En présentant le rapport devant les caméras de la télévision nationale, le ministre rwandais de la justice, Tharcisse Karugarama, a évoqué la perspective de "poursuites judiciaires" contre "des personnalités pointées du doigt pour leur rôle dans le génocide". Une liste de 33 responsables français – 13 politiques et 20 militaires – a été diffusée. Outre M. Balladur, sont notamment visés Alain Juppé, ministre des affaires étrangères de l'époque, Dominique de Villepin, son directeur de cabinet, François Léotard (défense), Hubert Védrine, secrétaire général de l'Elysée, et Jean-Christophe Mitterrand, conseiller à l'Elysée.

Le document dresse un inventaire de toutes les charges que l'actuel régime rwandais du président Paul Kagamé, issu de la victoire militaire des Tutsis de l'extérieur contre les génocidaires, a accumulées contre le pays qui a soutenu militairement ses adversaires hutus et parfois ses bourreaux.

Etayé par de nombreuses notes, le document décrit l'engrenage du soutien français au régime "fondé sur une discrimination ethnique officielle" du président Habyarimana, menacé depuis 1990 par le Front patriotique rwandais (FPR) regroupant les Tutsis exilés en Ouganda. Le document évoque "une stratégie indirecte de confrontation entre l'armée française au Rwanda et le FPR".

Attribuant au président Mitterrand un "parti pris antitutsi", les auteurs expliquent son engagement croissant par sa volonté d'"endiguer l'influence du monde anglophone [les Tutsis du FPR sont anglophones]" et de montrer aux autres présidents africains amis de la France que Paris ne laisse pas tomber ses alliés.

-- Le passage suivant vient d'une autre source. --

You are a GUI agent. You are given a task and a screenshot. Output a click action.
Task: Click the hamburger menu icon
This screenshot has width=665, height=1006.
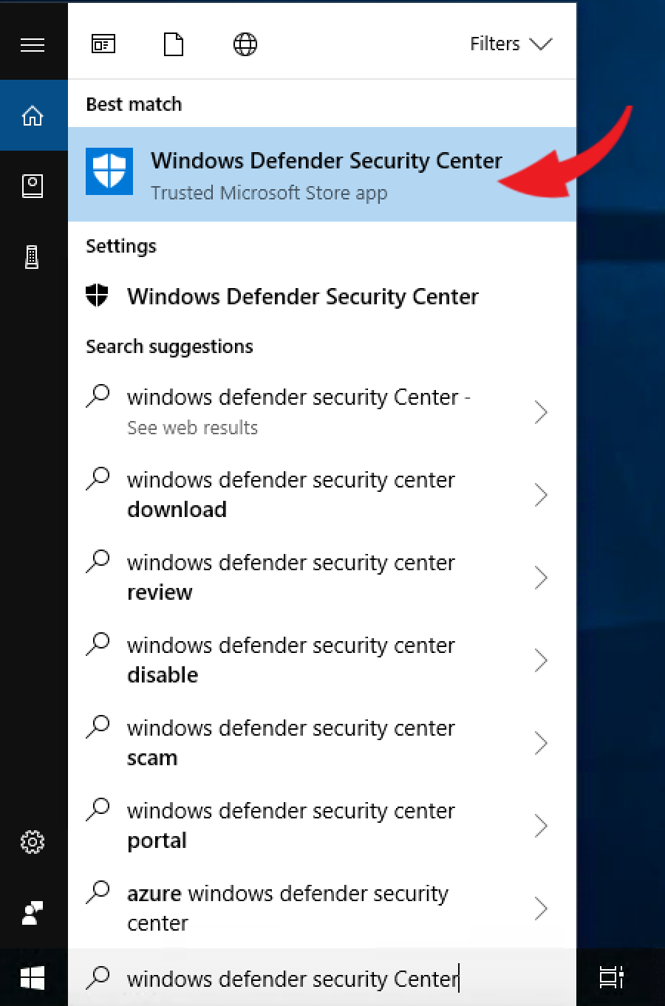point(33,45)
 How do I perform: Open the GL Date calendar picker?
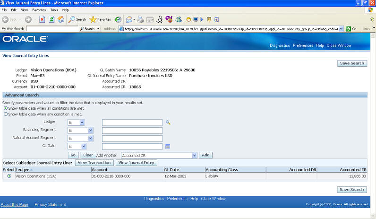[x=167, y=146]

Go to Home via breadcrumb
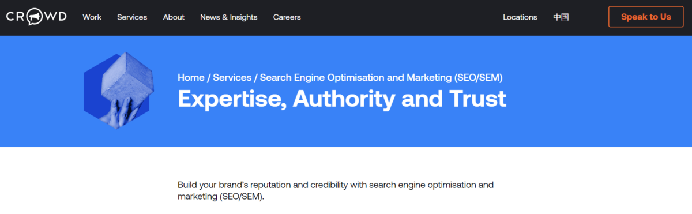point(191,77)
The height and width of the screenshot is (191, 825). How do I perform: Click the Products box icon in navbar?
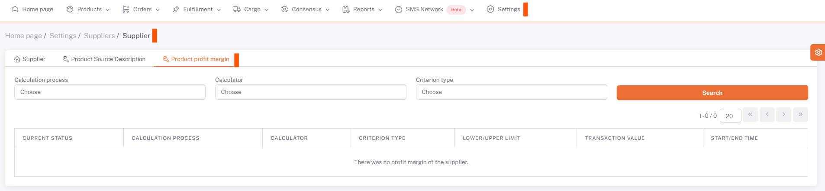coord(70,9)
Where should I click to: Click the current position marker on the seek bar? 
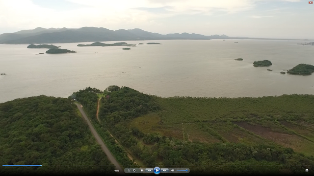41,165
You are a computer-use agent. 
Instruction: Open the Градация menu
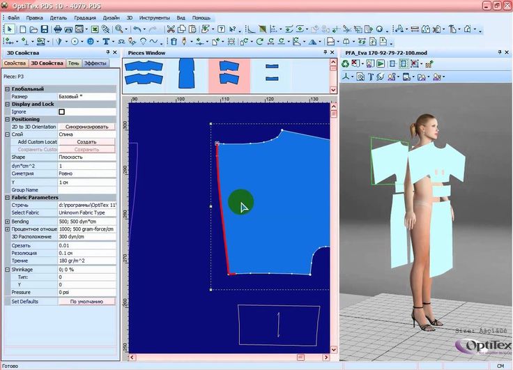85,17
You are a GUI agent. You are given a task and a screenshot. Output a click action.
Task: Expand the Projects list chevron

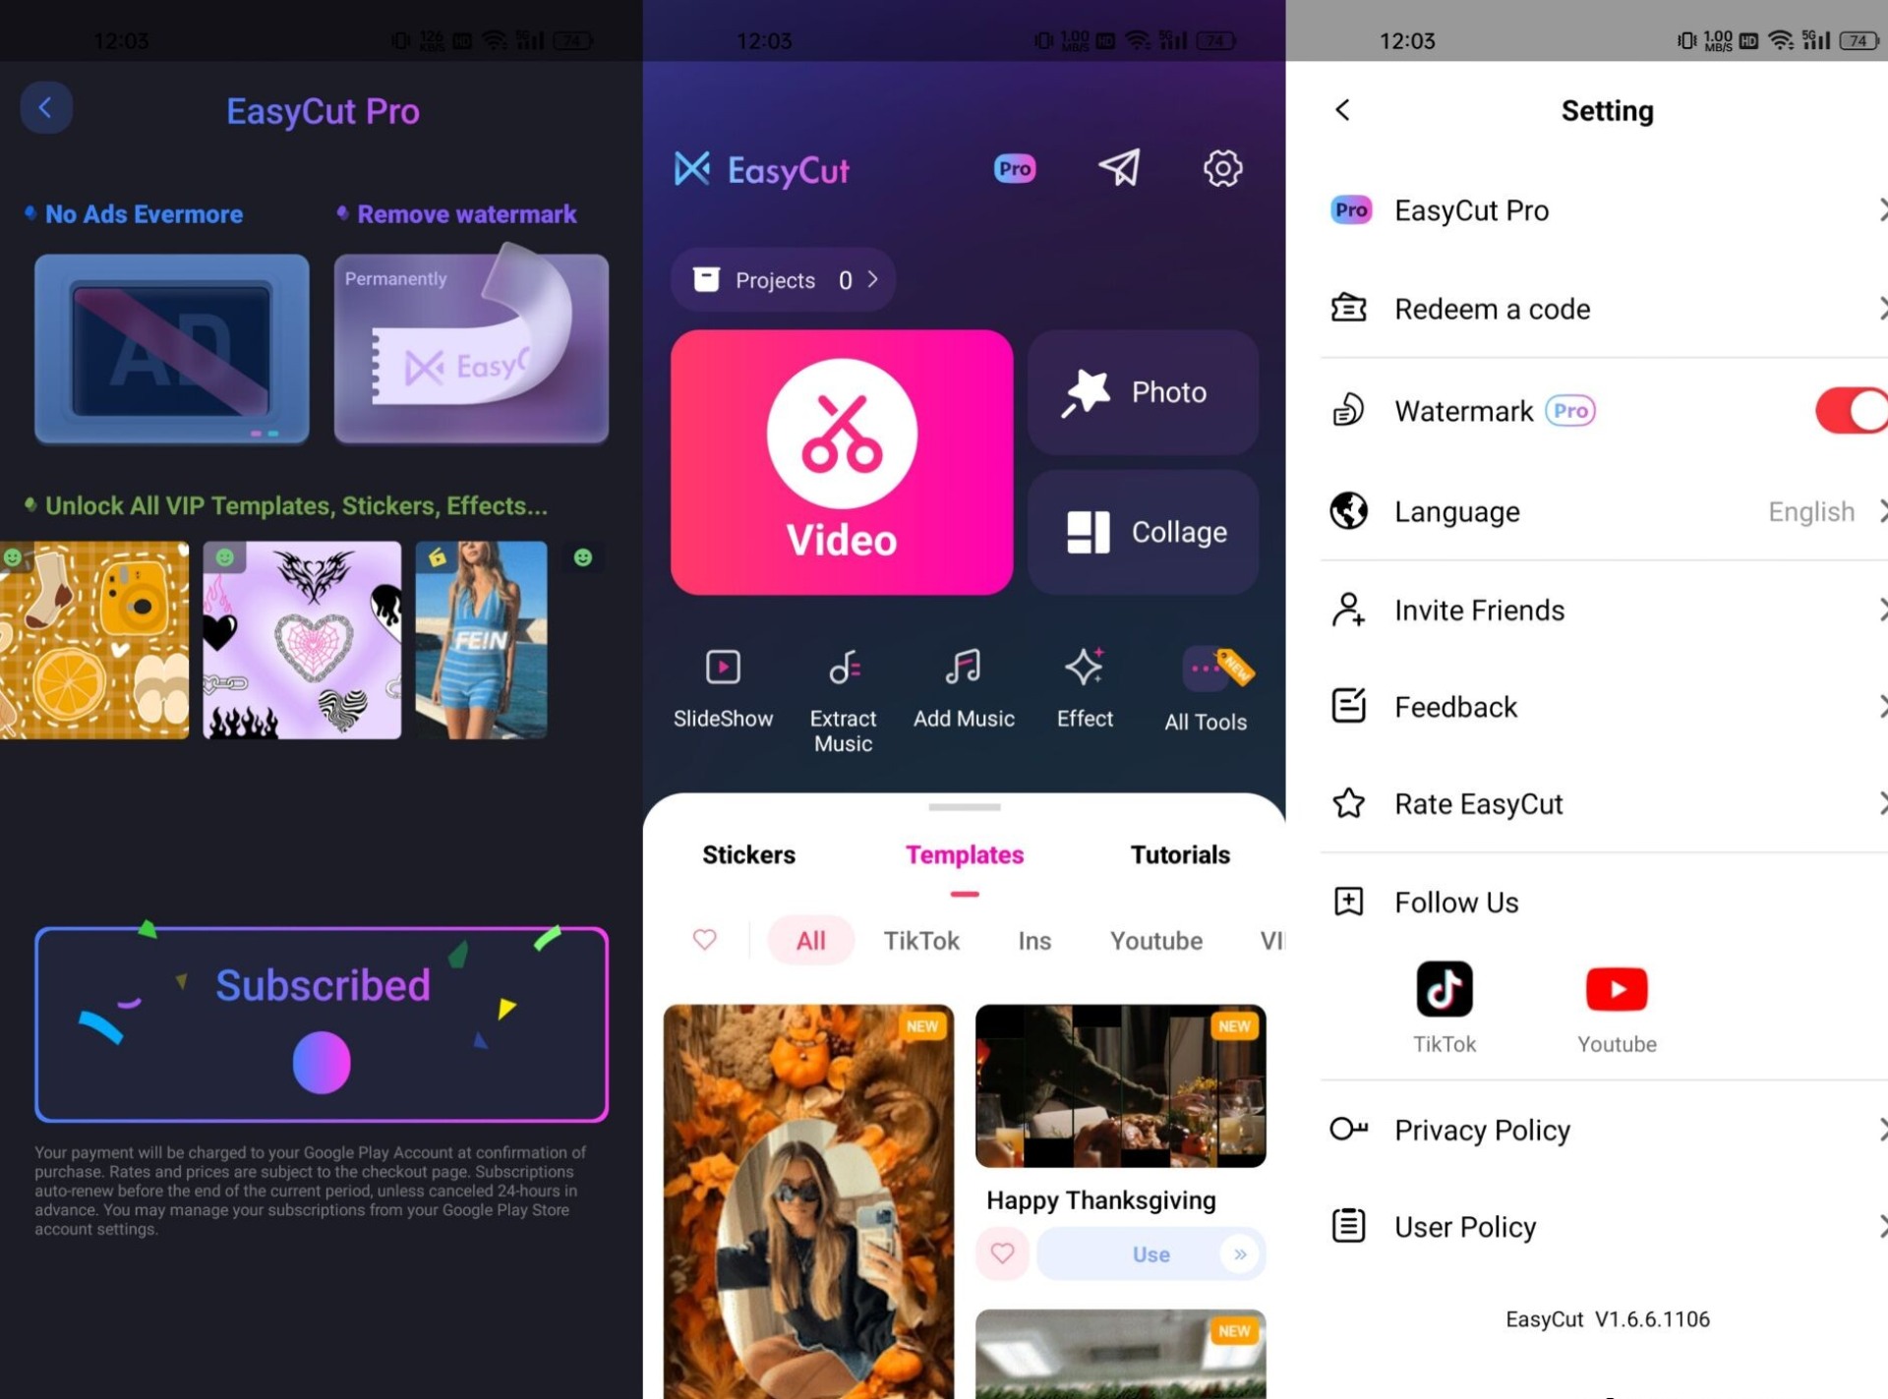pos(873,280)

Concrètement, le rapport Mucyo accuse la France "d'avoir formé les milices interahamwe qui ont été le fer de lance du génocide". Les Français "nous disaient que (…) l'ennemi était le Tutsi", affirme un ancien interahamwe (milice hutue), qui dit avoir été formé par des militaires français. "Les Français (…) ont formé des gens qui ont été utilisés pour tuer", martèle un ancien militaire rwandais auditionné par la commission. Omniprésents, les Français auraient engagé dès 1992 des programmes de "défense civile" alliant "l'apprentissage de différentes méthodes d'assassinat" et "un endoctrinement des miliciens à la haine ethnique". De facto maîtres du service de renseignement, des gendarmes français "ont contribué en toute connaissance de cause au fichage informatisé des suspects politiques et ethniques qui devaient être massacrés durant le génocide", ajoute le document, alléguant la connaissance par Paris du mécanisme d'élimination en préparation et accusant les Français d'avoir ainsi "contribué à la radicalisation ethnique du conflit".

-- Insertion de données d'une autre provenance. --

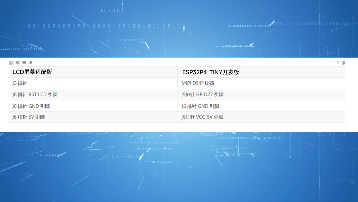Screen dimensions: 358x202
Task: Click the J6排针 VCC_5V 引脚 cell
Action: [202, 117]
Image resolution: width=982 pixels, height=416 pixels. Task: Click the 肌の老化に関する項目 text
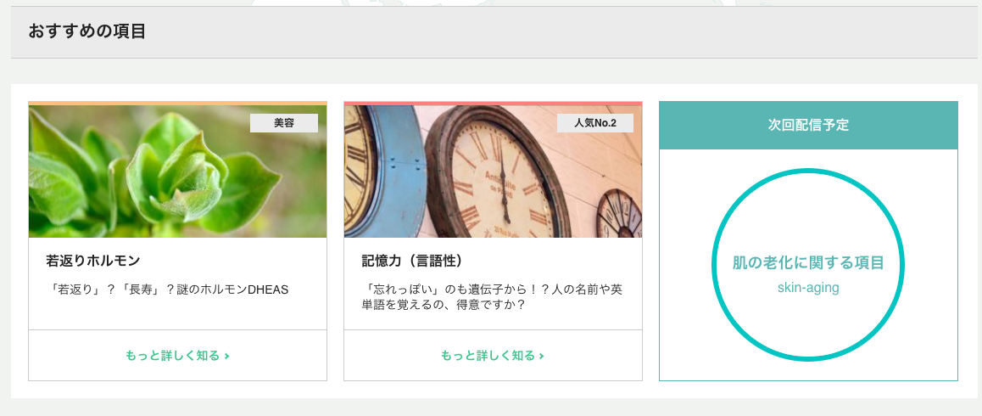click(x=808, y=263)
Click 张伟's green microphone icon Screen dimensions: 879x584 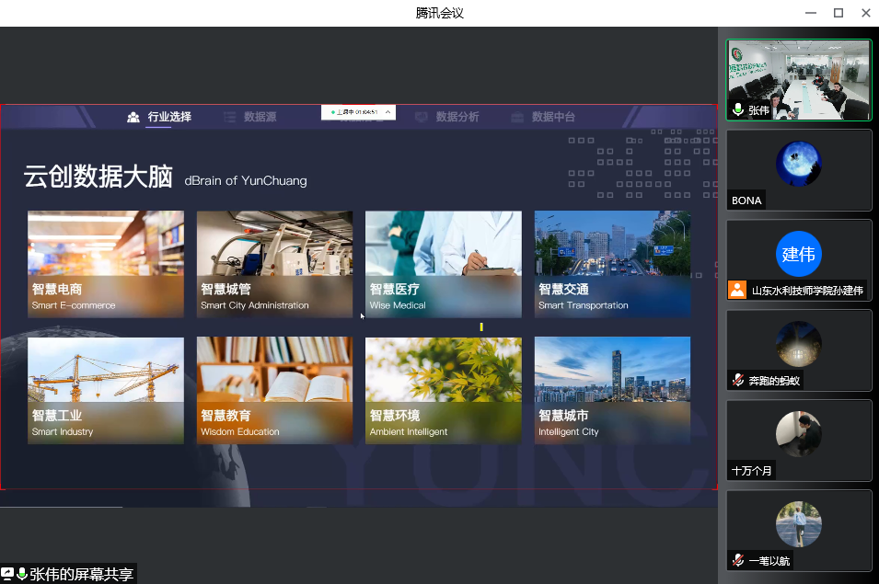click(738, 110)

Avant même la perpétration du génocide, les militaires français ont déployé "une importante activité dans le contrôle des cartes d'identité" permettant de trier Hutus et Tutsis aux barrages routiers, selon la commission. Des actes d'intimidation, des disparitions voire des viols consécutifs à ces contrôles sont amplement décrits par des témoins.

Après l'attentat contre le président Habyarimana et le déclenchement du génocide, le 6 avril 1994, ces mécanismes se seraient exacerbés. Le rapport décrit l'ambassade de France, où se sont alors réfugiés les hauts responsables du régime, comme le centre de la résistance des extrémistes hutus. Il dénonce "le soutien accordé par l'ambassadeur Marlaud" au colonel Théoneste Bagosora, considéré comme le cerveau du génocide. En plein massacre, les Français se seraient abstenus de sauver des civils. Un témoignage décrit "une femme enceinte que l'on éventre" devant "deux soldats français qui rigolaient". En outre, les militaires français auraient pratiqué des "évacuations sélectives", séparant des couples mixtes, abandonnant les personnels rwandais de leurs propres institutions.

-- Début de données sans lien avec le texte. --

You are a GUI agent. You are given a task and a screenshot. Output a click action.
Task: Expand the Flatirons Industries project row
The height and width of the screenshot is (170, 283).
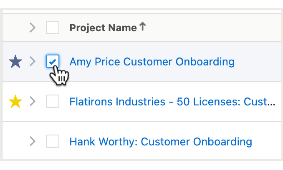[x=33, y=101]
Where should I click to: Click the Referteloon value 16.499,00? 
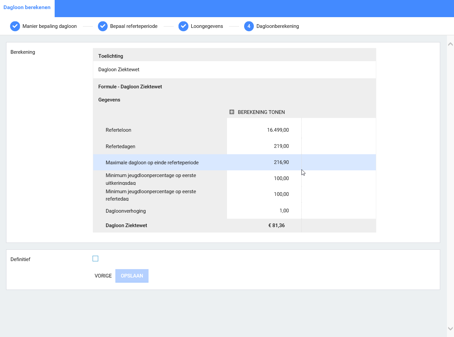click(278, 130)
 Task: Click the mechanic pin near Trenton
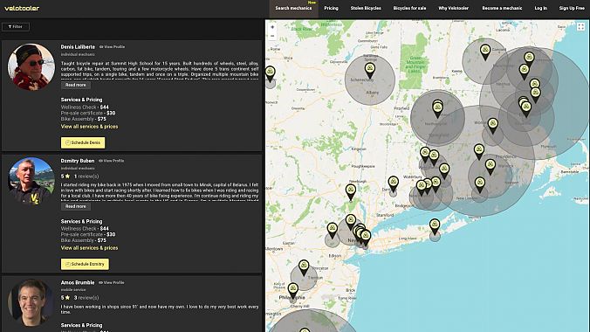(x=304, y=267)
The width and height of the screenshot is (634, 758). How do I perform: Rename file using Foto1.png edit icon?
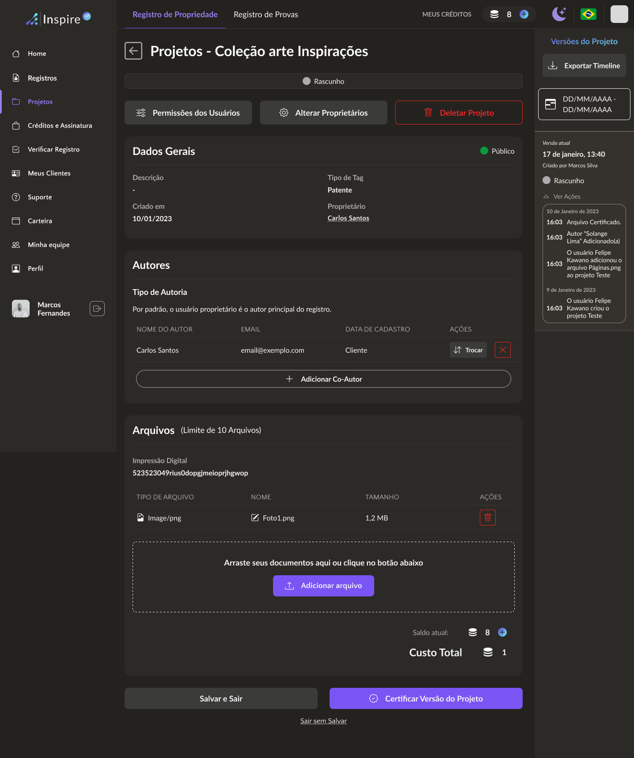[255, 518]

Inédits, plusieurs témoignages font état de la poursuite de livraisons d'armes françaises – "des dizaines de tonnes" – avant et pendant le génocide et de leur utilisation. Présentée par les Français comme "humanitaire", l'opération "Turquoise" déclenchée fin juin 1994 est analysée sans nuance dans le rapport Mucyo comme la poursuite d'une "guerre de l'ombre" contre les Tutsis "en plein génocide".

Multipliant les témoignages sur des exactions et sur la passivité devant les massacres, le document les présente comme parties prenantes d'une "stratégie" française. A le croire, il en serait ainsi du drame de Bisesero, où les militaires français ont attendu trois jours avant de porter assistance à des victimes du génocide errant dans une forêt.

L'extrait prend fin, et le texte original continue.